Herr Z. verlor nach einem Besitzerwechsel seine Arbeitsstelle. Kurz darauf wurde bei ihm eine Krebserkrankung diagnostiziert. Als nicht mehr vermittelbar wurde er aus der Arbeitslosenversicherung (AlV) ausgesteuert. Nach Therapien und einem langen IV-Verfahren wurde Herr Z. als zu 75% arbeitsfähig eingestuft und erhielt deshalb keine Rente. Inzwischen war die Rahmenfrist der AlV abgelaufen, Herr Z. fand den Einstieg in die Arbeitswelt nicht mehr. Er lebte mit seiner Frau von deren Einkommen als Hilfskraft und ausbezahlten Freizügigkeitsleistungen der Pensionskasse. Weil er mit 63 Jahren in Pension ging, ist seine AHV-Rente stark gekürzt. Aus finanziellen Gründen verzichtet er immer wieder auf medizinische Behandlungen, Zahnarzt und gesundheitserhaltende Massnahmen.
Internationale Forschungsergebnisse zeigen, dass Herr Z. kein Einzelfall ist. Die wenigen Studien aus der Schweiz sowie Expertenbefragungen der OST – Ostschweizer Fachhochschule weisen darauf hin, dass auch hierzulande viele Krebskranke hohen finanziellen Risiken ausgesetzt sind. Es ist davon auszugehen, dass neben strukturellen Bedingungen des Sicherungssystems komplexe Wechselwirkungen zwischen privatem Vorsorgeverhalten, Gesundheitszustand, beruflicher und familiärer Situation sowie finanzieller Lage dafür verantwortlich sind. Diese machen es sowohl Betroffenen als auch Fachpersonen schwierig bis unmöglich, verzögerte Folgen einzelner Entscheidungen abzuschätzen.

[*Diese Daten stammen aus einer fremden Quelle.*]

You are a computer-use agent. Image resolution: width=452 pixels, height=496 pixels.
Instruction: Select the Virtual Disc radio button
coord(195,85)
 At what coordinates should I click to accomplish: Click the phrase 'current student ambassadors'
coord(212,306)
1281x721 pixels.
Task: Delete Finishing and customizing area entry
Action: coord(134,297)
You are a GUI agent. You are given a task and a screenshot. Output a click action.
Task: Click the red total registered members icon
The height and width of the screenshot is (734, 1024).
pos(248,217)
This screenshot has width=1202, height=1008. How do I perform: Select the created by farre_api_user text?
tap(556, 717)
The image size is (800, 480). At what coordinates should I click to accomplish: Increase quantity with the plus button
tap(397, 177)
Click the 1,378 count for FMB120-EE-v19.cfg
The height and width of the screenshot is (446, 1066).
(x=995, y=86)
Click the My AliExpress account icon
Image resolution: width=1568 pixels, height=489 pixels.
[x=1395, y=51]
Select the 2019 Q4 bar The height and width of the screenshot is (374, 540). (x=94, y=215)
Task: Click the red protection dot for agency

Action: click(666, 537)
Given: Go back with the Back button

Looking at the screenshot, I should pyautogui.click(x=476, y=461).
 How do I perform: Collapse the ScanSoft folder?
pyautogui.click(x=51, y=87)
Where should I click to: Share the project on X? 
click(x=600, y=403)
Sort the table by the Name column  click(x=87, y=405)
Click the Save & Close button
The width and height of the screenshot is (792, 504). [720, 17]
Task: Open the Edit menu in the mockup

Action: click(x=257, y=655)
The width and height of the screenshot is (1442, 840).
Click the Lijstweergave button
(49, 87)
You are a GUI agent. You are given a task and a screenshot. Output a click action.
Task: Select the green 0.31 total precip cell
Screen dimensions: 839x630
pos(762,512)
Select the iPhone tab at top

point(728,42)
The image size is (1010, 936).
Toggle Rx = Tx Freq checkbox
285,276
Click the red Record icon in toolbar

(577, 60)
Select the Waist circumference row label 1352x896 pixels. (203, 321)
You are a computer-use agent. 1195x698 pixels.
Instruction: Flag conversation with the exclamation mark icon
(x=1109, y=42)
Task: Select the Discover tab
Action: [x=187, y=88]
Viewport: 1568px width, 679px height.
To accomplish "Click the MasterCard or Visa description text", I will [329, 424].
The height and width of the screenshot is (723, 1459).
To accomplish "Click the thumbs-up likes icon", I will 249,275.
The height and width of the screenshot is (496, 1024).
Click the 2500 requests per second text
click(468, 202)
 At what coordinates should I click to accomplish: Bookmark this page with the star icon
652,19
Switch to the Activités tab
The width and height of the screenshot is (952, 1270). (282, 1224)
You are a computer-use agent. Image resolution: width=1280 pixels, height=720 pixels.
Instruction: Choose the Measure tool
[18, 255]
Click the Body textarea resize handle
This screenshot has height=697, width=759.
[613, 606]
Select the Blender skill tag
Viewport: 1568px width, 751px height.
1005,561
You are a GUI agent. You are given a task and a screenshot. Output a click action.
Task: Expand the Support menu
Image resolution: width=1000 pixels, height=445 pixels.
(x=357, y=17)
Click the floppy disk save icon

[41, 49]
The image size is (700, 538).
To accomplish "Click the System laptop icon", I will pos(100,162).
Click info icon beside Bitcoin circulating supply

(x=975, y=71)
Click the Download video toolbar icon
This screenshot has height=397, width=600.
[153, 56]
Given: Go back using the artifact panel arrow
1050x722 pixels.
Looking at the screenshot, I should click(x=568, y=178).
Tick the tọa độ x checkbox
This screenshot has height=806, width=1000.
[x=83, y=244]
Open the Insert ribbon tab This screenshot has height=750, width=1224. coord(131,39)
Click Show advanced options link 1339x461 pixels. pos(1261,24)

In der Phase der Diagnostik und Therapie steht bei den Betroffenen und den Gesundheitsfachpersonen das Überleben im Vordergrund. Spätere finanzielle Risiken spielen dabei keine oder eine untergeordnete Rolle und werden deshalb zu spät erkannt oder unterschätzt.
An der 4. Nationalen Tagung Gesundheit und Armut, die heute am 21. Januar 2021 online stattfindet, gestalten Martin Müller (IFSAR) und Eleonore Arrer (IPW) einen Workshop zu diesem Thema. Das interdisziplinäre OST-Forschungsprojekt «Gesundheitsrisiko Geld – Sozioökonomische Auswirkungen einer Krebserkrankung» entwickelt zusammen mit Betroffenen sowie Expertinnen und Experten aus der Praxis ein systemdynamisches Modell, mit dem wesentliche Wechselwirkungen zwischen Gesundheit und Finanzen besser verstanden und Entscheidungsregeln abgeleitet werden können. Daraus wird ein Beratungsstandard entwickelt, um in der Praxis Risiken frühzeitig systematisch zu erkennen.